--- Begin SOURCE TEXT ---

I'd honestly prefer if Barrier would be eported through AsyncShutdown, like new AsyncShutdown.Barrier()... It would allow to keep using defineLazyModuleGetter (or future lazyImport) more easily. Also Barrier is a so generic name that sounds possibly too much conflicting.
I believe that everybody is in agreement, I'll make this AsyncShutdown.Barrier.
Comment on attachment 8415264 [details] [diff] [review]
2. Refactoring Sqlite.jsm to let clients register lightweight blockers, v2

Review of attachment 8415264 [details] [diff] [review]:
-----------------------------------------------------------------

::: toolkit/modules/Sqlite.jsm
@@ +15,5 @@
>  Cu.import("resource://gre/modules/Services.jsm");
>  Cu.import("resource://gre/modules/XPCOMUtils.jsm");
>  Cu.import("resource://gre/modules/Log.jsm");
> +let {AsyncShutdown, Barrier} = Cu.import("resource://gre/modules/AsyncShutdown.jsm");
> +Cu.import("resource://gre/modules/Task.jsm");

Would be possible to do all the init work the first time a connection is opened?

When importing sqlite.jsm you are now immediatly importing AsyncShutdown, Task, creating a ConnectionRegister, a Barrier and adding an AsyncShutdown blocker...

I feel like this is a lot of stuff to do when just importing the module, add-ons may import Sqlite.jsm and never use it, and also some of our code may use Sqlite.jsm conditionally (we should usually defineLazyModuleGetter it, but it's wrong to make that assumption here).

Most of the stuff you are doing is only needed when the first connection is created, a lazyGetter would satisfy such requirement much better imo.

@@ +33,5 @@
> + *
> + * Used to ensure that we wait until all connections are closed before
> + * we shutdown.
> + */
> +let ConnectionRegister = {

for example this may be lazyGetter-ed

@@ +38,5 @@
> +  /**
> +   * A map from connection id to a promise resolved once the database
> +   * is closed.
> +   */
> +  _map: new Map(),

so, as soon as someone imports Sqlite.jsm, we create this object and a Map. I wonder if wouldn't be better to "new ConnectionRegister()" when needed.

--- End SOURCE TEXT ---
--- Begin INFORMATION PROVIDED ---

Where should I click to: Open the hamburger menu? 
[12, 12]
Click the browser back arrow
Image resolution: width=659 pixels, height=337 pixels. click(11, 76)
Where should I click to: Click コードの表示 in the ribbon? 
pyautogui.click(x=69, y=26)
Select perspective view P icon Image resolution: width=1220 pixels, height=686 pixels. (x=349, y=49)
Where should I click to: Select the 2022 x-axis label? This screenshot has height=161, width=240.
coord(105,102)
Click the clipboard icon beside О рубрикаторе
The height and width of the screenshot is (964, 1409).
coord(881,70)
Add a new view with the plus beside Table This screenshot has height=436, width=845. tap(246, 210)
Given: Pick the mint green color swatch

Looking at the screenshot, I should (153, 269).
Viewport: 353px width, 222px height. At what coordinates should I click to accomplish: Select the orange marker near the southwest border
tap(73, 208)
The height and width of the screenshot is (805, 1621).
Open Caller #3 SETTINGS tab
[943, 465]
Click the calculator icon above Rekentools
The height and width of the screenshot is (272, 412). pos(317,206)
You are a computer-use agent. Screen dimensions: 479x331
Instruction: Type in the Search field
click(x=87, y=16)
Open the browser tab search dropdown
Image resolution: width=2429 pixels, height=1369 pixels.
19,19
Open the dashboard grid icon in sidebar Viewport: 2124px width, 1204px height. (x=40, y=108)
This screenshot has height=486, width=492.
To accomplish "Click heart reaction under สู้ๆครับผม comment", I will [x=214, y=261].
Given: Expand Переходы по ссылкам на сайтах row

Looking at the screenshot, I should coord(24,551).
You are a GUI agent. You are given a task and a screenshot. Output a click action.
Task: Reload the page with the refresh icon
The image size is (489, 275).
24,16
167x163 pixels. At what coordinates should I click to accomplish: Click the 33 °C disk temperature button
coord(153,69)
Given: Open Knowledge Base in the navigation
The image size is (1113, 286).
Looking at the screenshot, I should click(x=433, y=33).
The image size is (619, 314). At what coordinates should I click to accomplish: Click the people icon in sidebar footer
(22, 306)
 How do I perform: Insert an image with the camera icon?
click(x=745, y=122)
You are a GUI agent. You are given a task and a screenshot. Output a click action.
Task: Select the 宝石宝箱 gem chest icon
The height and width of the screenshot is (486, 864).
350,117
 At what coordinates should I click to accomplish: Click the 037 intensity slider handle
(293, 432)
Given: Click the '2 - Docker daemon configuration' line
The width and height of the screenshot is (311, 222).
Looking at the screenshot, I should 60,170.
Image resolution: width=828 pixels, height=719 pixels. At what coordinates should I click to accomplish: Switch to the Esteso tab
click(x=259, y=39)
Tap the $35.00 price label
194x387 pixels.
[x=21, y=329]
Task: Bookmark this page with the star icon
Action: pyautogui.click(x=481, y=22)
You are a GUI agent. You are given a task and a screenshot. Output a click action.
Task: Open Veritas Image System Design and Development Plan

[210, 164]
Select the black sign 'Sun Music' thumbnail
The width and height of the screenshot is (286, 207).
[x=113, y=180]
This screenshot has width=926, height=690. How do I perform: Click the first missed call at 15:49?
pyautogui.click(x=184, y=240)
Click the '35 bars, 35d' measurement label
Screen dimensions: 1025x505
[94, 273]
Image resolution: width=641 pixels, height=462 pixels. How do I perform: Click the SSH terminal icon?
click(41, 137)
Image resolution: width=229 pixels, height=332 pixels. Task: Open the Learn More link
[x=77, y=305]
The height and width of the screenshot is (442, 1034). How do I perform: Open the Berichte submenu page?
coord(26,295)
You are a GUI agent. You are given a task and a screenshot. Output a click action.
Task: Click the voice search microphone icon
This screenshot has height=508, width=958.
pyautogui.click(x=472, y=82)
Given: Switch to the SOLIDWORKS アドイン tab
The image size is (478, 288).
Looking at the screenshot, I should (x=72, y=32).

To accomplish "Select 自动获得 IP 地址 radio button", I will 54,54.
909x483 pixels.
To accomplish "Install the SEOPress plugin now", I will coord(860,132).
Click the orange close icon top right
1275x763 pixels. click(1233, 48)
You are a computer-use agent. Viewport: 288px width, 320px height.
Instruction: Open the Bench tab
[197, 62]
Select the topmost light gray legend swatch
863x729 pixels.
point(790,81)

--- End INFORMATION PROVIDED ---

▶ _EXERCISE AIM_
In the code review thread, under what name does the author agree to export Barrier?

▶ _EXPECTED ANSWER_
AsyncShutdown.Barrier